● **Task to carry out**:
Go through the listing and pick out each line with the word "computer" in it.

*** Available data

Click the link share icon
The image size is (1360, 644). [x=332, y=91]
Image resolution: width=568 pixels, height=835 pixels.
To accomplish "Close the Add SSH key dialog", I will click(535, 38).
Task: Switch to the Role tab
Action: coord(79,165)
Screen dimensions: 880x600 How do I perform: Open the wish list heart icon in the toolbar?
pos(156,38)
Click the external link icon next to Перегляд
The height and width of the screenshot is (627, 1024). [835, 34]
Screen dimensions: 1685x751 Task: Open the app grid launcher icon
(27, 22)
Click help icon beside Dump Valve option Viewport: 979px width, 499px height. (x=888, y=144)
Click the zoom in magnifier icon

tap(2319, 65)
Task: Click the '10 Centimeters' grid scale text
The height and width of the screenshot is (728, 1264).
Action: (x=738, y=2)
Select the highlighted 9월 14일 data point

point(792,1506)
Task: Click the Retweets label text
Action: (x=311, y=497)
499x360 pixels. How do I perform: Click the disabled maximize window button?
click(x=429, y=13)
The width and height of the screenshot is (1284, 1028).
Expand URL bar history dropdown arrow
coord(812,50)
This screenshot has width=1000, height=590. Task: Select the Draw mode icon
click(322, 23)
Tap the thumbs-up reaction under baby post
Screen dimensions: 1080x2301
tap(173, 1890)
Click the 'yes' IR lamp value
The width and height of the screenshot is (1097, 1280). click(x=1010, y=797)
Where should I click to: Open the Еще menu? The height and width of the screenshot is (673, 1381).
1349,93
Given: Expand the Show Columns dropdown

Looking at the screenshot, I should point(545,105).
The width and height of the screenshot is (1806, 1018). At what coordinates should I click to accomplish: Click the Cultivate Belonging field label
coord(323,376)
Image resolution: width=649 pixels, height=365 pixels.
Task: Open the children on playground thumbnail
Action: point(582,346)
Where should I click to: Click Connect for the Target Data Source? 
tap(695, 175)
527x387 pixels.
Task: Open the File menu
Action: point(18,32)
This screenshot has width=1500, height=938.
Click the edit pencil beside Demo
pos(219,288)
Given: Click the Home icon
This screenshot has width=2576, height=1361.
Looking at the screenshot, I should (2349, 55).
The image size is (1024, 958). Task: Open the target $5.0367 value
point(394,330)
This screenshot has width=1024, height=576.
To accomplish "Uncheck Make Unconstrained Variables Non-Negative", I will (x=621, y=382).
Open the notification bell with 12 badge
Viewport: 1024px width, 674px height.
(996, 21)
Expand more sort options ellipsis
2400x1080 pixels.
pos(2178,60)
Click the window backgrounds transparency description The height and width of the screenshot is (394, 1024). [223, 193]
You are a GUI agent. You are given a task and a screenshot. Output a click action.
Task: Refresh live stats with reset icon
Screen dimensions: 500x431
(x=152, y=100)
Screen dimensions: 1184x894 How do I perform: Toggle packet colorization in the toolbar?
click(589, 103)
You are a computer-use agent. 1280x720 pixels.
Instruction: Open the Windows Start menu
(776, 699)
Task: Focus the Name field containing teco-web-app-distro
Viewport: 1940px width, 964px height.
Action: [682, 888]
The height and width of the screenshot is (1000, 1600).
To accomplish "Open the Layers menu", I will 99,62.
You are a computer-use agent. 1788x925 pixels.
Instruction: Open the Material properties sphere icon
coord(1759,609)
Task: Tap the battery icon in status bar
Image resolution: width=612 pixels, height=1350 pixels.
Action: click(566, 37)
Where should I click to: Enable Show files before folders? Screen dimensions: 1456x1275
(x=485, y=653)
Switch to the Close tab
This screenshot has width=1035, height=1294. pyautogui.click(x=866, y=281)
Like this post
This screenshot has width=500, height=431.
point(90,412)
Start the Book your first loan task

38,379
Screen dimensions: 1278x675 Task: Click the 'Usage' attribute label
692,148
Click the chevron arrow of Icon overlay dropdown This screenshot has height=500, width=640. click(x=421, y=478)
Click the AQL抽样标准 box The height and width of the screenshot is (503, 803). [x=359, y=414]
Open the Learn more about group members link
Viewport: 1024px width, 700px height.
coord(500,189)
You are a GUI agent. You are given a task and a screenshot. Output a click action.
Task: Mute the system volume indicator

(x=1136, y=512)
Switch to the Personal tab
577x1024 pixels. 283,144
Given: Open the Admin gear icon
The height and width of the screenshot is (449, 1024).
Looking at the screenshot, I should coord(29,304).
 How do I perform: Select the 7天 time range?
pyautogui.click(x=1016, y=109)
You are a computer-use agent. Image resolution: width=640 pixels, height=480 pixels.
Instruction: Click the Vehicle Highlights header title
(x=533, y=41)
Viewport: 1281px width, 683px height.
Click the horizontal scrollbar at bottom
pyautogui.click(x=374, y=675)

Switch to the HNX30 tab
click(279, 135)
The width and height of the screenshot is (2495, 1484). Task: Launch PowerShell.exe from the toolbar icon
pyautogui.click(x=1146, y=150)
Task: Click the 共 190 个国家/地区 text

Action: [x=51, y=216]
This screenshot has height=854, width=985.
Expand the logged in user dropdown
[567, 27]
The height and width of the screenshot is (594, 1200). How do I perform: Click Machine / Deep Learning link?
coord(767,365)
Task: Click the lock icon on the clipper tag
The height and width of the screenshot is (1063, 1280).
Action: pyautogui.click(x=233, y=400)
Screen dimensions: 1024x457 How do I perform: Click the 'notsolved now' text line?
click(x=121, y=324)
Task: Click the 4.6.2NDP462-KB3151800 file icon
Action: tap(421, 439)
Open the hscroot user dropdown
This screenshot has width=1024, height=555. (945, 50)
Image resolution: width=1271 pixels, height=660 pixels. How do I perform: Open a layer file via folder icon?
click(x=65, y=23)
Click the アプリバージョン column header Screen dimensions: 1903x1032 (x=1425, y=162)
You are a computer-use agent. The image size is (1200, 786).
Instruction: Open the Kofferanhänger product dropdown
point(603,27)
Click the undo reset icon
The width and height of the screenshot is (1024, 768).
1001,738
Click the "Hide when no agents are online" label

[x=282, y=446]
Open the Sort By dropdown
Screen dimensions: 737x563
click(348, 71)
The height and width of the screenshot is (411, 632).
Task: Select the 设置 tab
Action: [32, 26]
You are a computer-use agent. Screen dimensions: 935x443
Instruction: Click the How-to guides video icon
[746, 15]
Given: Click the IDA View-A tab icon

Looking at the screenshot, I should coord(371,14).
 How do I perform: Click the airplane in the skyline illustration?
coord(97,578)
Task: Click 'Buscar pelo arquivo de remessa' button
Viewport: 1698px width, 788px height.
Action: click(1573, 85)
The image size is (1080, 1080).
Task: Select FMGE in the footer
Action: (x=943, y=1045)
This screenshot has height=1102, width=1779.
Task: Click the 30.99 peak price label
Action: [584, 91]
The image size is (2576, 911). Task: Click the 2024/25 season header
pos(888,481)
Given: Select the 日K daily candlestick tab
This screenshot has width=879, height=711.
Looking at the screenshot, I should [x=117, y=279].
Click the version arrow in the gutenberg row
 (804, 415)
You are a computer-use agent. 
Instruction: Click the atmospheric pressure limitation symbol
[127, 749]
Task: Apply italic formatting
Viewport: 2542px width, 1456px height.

******

● **Task solution**:
You are a computer-use agent. 1280x720 pixels.
You are a computer-use agent. 1788x925 pixels.
You are a computer-use agent. Image resolution: width=640 pixels, height=480 pixels.
You are a computer-use agent. The image size is (1200, 786).
You are a computer-use agent. Screen dimensions: 935x443
You are a computer-use agent. 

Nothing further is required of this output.